Information shown:
::::::::

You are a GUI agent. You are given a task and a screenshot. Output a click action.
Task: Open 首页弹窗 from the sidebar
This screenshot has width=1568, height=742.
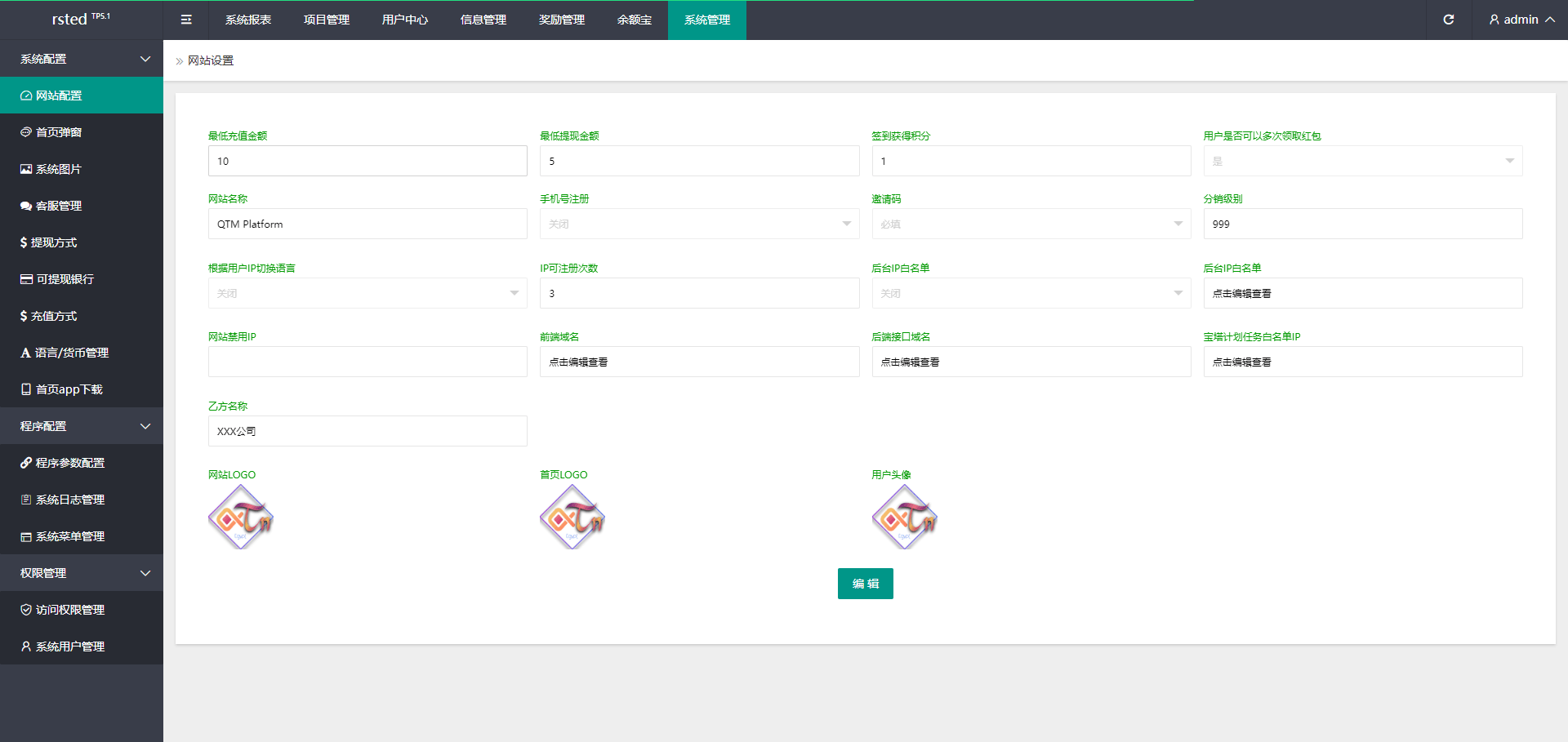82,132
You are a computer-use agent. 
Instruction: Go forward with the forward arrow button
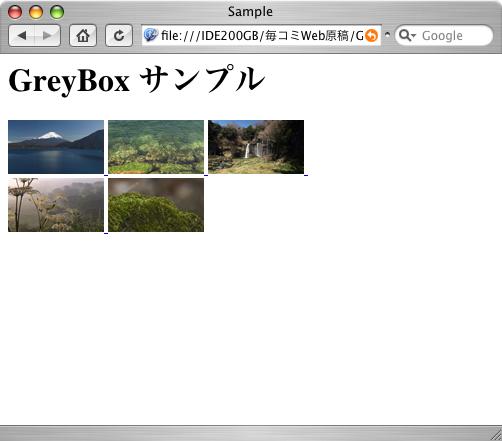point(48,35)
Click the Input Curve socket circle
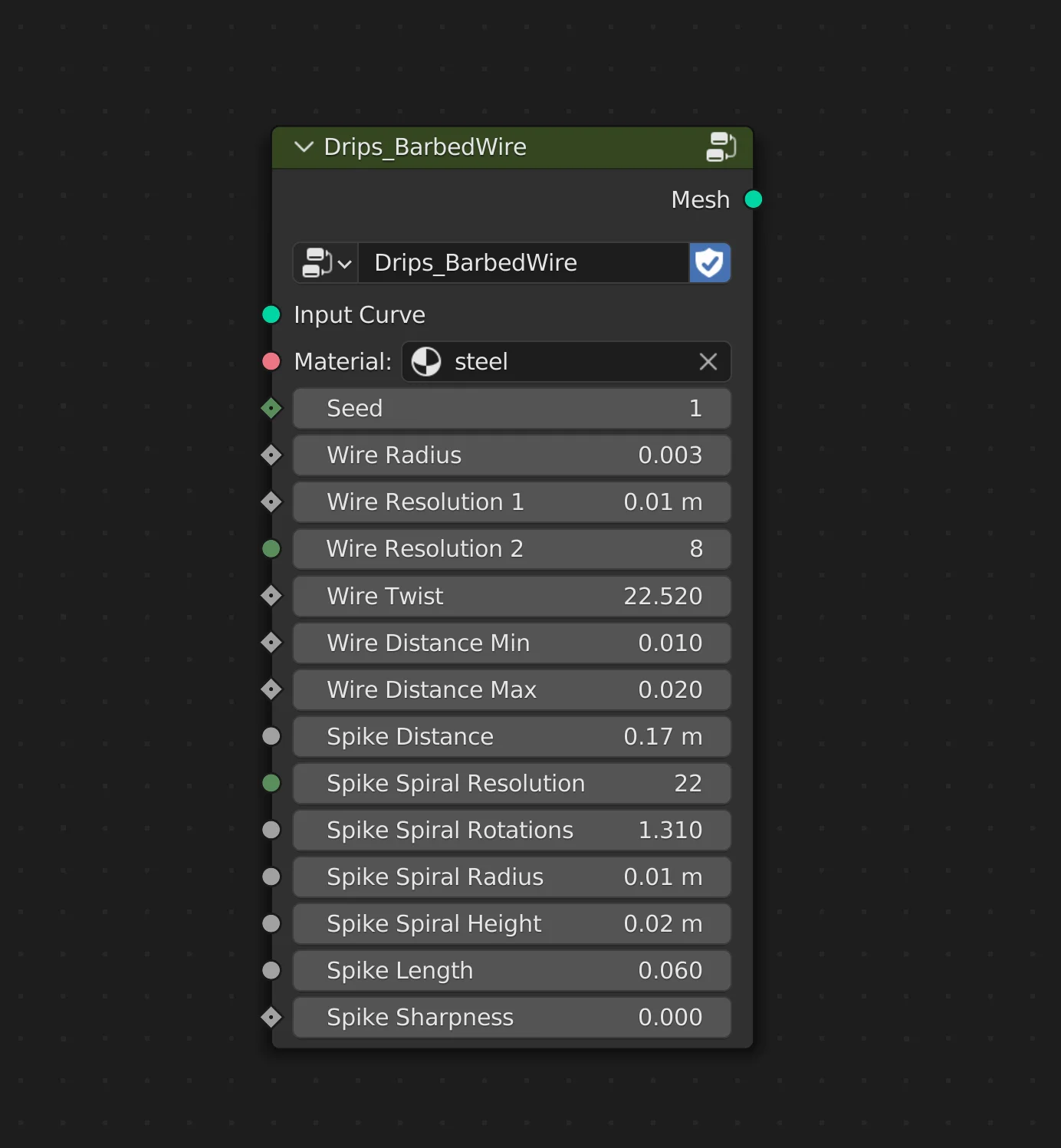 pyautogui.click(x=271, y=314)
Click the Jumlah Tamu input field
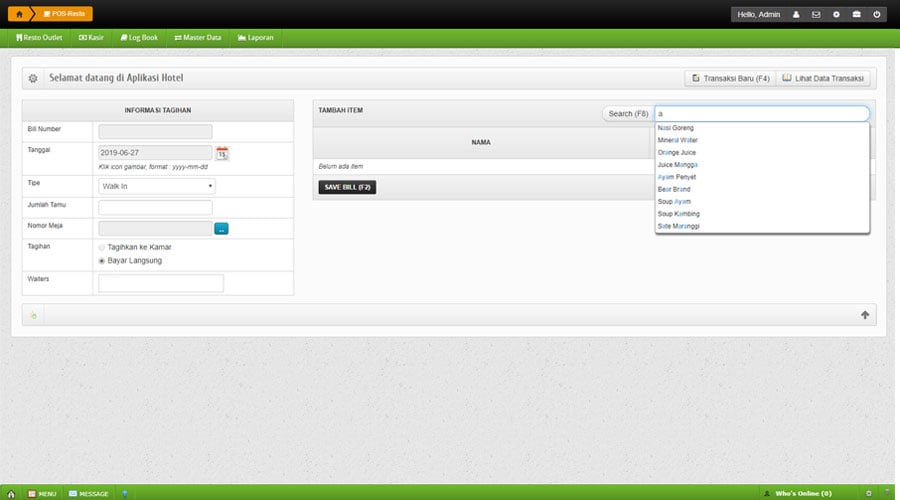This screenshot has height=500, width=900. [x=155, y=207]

::::::::

Objective: Rewrite the rows as a numbered list, starting at the line containing "Click the Input Curve socket circle" and continuing through the last row, with both ends included and any blank lines dropped. Omit the pictures.

Result of this exercise:
1. Click the Input Curve socket circle
2.  pyautogui.click(x=271, y=314)
3. Click the Jumlah Tamu input field
4. This screenshot has height=500, width=900. [x=155, y=207]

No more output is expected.